April 26, 2026 · Source: NPR
Police in Virginia used a technique called "geofencing" to search Google's location database and identify people who were near a bank robbery scene—without a warrant. As NPR reports, the Supreme Court will soon decide whether this practice is constitutional.
Why This Matters to Ordinary Americans
Most of us carry smartphones that constantly collect our location data. Tech companies like Google hold vast databases of this information. The question before the Court is simple but profound: Can police search those databases without a warrant, casting a digital net over an entire neighborhood to find suspects?
If the Court permits warrantless geofencing, it would mean:
- Police could identify your location during a crime investigation without proving probable cause to a judge
- Innocent people near a crime scene could become suspects simply because their phone was there
- The barrier between private location data and law enforcement would weaken significantly
This case sits at the intersection of three urgent policy challenges: protecting individual privacy in the digital age, ensuring police power remains accountable, and modernizing courts to handle questions the Constitution's framers could never have imagined.

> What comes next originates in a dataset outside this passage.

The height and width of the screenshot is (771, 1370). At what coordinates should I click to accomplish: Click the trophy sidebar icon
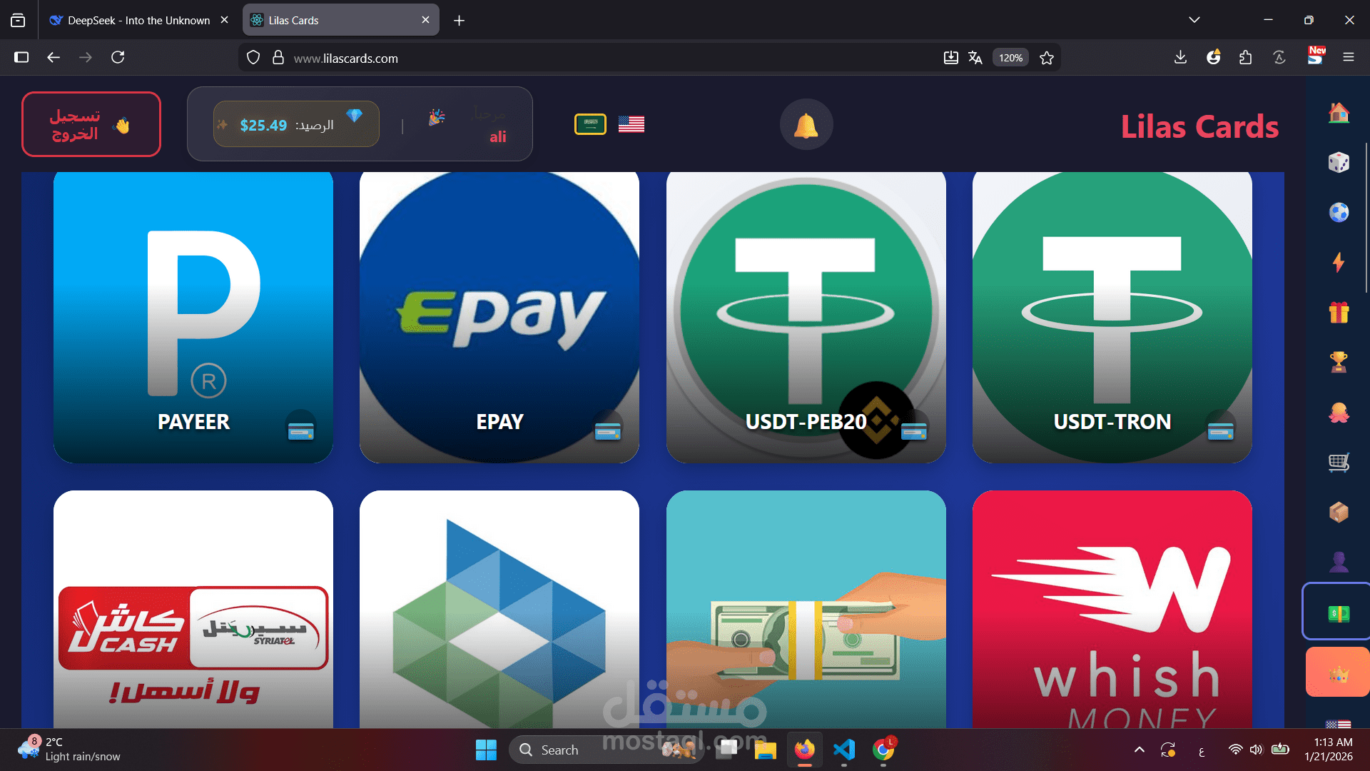point(1339,362)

Connections to CGP Policy Positions
Internet Privacy
The Common Good Party's internet-privacy platform emphasizes that Americans deserve clear protections for their digital data. Geofencing without a warrant represents exactly the kind of unchecked corporate-government data sharing that erodes privacy in practice. CGP calls for rules that give individuals meaningful control over their location data and require law enforcement to meet a legal standard—not just a search algorithm—before accessing it.
Police Reform
CGP's police-reform position centers on accountability and proportionality in law enforcement. Warrantless geofencing violates both principles: it lacks judicial oversight and casts suspicion on entire groups of innocent people. Police should have tools to investigate crimes, but those tools must operate within legal guardrails designed to protect the innocent.
Supreme Court Reform
This case reveals a deeper problem that CGP's SCOTUS reform platform addresses: the Supreme Court frequently lags behind technological reality. The Fourth Amendment's protections against "unreasonable searches" were written long before digital location tracking existed. CGP advocates for a more nimble judicial system and clearer legislative frameworks so that constitutional protections keep pace with technology, rather than waiting for the Court to catch up.
The Broader Pattern
Geofencing is one of many ways that digital tools can be weaponized against broad populations—including vulnerable groups. CGP's commitment to both police accountability and privacy protections reflects a core belief: a functioning democracy requires that government power, no matter how technologically sophisticated, remains answerable to law and constitutional limits.